Smarginatura and Eros
Smarginatura, or “dissolving margins,” is arguably the most fascinating concept in the series. The word is a typography term that means “bleeding” in English, i.e., cropping the borders of a page so the background extends to the edges. In the books, smarginatura first occurs during a New Year’s celebration in 1958 but is detailed during an earthquake in Naples in 1980. Lila describes it as a state where solid objects and bodies lose their defined edges, revealing what lies beneath.
There are many ways to interpret smarginatura. Some argue that the “margins” are societal norms around identity, expectations, and women’s roles (see, e.g., Lillestrand 2023), while others emphasize the feminist perspective, seeing them as the vulnerable boundaries of the female body and subjectivity under patriarchal control (see, e.g., Rousseva 2021).
I agree more with Natalie Bakopoulos’ approach centered on identities. In this model, the margins are boundaries of the self. Lila’s identity is precarious, like “a liquid that struggles to contain itself” (Ch. 53, Sec. 1, Vol. 4) because she tries so hard to stay within it, “shutting herself off within a suffocating perimeter” (Ch. 51, Sec. 2, Vol. 4), a defensive reaction to the oppression and truths of Naples. Thus, sudden and acute emotional or physical turmoil, like fireworks, an earthquake, or seeing a corpse, can shatter her boundaries and lead to a helpless state with feelings of chaos and annihilation. In contrast, Elena’s boundaries are more compartmentalized, and she navigates different aspects of her identity more straightforwardly. Her writing allows her to distinguish between various selves, thus finding a sense of autonomy.
The complex interplay of self and other in the series also reminds me of the Greek concept of eros. Plato famously discussed eros in three dialogues: Symposium, Phaedrus, and Lysis. Although ostensibly about love — how eros is usually translated today — these dialogues also explore boundaries, rhetoric, and knowledge.
To understand their connection, it’s crucial to know that the object of eros needs not be a person. Eros concerns what is lacked and has been deprived (Ly., 221c); it is the desire to possess the good forever (Symp., 206a). As argued in Carson 1986, “eros is an issue of boundaries […] of flesh and self.” Eros is a lack that “alerts a person to the boundaries of himself, of other people, of things in general.” Lila, with her desire for control, experiences bodily dissolution that resonates with metaphors used by ancient Greek poets.
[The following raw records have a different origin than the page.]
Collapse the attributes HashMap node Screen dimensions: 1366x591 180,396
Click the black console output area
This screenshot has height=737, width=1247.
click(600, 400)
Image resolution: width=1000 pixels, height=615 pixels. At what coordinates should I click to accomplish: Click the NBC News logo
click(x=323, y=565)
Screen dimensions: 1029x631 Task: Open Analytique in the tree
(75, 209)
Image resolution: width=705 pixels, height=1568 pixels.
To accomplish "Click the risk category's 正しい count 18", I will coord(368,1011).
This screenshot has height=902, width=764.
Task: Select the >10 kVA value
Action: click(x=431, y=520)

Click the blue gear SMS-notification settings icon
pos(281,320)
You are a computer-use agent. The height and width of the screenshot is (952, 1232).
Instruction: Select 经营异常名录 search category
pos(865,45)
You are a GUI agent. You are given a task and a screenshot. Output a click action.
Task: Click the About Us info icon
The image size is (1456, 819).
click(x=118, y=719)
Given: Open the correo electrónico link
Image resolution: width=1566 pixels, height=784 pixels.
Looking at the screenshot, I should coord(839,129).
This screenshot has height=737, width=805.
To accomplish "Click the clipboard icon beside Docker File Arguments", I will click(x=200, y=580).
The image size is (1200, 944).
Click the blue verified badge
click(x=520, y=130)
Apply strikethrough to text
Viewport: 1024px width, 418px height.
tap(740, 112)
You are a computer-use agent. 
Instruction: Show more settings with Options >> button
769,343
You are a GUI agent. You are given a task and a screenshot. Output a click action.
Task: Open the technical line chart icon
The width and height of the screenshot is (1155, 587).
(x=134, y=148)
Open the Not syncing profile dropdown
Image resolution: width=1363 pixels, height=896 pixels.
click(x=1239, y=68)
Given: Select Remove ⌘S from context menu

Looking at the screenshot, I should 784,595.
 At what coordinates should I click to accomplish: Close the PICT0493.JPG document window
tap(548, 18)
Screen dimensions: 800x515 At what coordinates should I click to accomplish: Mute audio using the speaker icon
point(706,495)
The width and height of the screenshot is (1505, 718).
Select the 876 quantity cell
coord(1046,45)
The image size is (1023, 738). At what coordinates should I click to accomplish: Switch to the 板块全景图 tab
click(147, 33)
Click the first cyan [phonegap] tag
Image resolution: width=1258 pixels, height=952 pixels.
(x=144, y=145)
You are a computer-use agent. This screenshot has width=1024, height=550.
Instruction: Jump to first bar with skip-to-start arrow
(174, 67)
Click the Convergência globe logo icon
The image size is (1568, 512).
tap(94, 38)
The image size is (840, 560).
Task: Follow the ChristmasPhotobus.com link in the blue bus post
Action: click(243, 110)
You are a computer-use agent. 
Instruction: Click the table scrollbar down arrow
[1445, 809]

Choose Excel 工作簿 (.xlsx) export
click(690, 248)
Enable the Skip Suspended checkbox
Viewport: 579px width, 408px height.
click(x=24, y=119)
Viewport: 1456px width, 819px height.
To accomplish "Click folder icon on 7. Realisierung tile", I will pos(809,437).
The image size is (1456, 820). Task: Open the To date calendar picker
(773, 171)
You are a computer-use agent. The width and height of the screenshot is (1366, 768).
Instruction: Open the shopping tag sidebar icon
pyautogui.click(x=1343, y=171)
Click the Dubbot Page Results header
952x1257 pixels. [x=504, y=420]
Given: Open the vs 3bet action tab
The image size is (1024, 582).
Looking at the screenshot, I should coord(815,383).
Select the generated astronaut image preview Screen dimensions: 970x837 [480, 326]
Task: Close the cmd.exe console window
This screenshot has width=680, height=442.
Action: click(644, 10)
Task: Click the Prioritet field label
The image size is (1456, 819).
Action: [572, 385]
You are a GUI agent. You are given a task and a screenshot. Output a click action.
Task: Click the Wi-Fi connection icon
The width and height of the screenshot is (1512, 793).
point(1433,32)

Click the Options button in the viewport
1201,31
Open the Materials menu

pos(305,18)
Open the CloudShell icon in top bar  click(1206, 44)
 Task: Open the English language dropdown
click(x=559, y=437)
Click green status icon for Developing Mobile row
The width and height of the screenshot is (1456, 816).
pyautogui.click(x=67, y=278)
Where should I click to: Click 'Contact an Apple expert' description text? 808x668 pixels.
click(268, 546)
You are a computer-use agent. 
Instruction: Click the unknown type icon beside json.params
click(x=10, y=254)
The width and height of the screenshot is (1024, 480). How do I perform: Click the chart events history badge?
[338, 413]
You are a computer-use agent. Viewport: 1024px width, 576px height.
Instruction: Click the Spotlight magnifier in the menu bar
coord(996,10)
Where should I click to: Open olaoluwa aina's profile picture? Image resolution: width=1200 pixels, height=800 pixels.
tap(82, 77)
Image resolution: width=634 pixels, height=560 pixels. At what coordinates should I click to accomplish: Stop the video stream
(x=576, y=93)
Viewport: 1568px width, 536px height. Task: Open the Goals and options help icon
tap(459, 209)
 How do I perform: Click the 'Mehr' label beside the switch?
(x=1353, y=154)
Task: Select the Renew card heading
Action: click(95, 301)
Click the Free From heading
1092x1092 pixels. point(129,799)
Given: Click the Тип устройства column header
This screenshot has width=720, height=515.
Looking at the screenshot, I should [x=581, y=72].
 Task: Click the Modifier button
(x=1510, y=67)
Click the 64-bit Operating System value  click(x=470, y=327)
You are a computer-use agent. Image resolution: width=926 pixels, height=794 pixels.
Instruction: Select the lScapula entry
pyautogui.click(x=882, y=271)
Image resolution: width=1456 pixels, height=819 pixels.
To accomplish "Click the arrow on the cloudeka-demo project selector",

For example, the god of desire is called “melter of limbs”; his glance is “more melting than sleep or death,” and the lover he victimizes is a piece of wax dissolving at his touch. This response is “the acute awareness of self that ensues from the reach of desire.”
Eros also relates to writing, as to write is to play with “imagination called forth in the space between you and your object of knowledge.” As Elena writes, she doesn’t control her narrative progression, and Lila’s perspective infiltrates her text, demonstrating the divine manic that comes with eros, which entails an takeover that teaches the real nature of the self (Phdr., 253a).
The final erotic characteristic comes with the way Ferrante crafts her narrative as she intentionally blurs the lines between the book Elena wrote and the book we are reading. In Carson’s words, novels institutionalize the ruse of eros, allowing the reader “to stand in triangular relation to the characters in the story and reach into the text after the objects of their desire, sharing their longing but also detached from it, seeing their view of reality but also its mistakenness. […] It is almost like being in love.”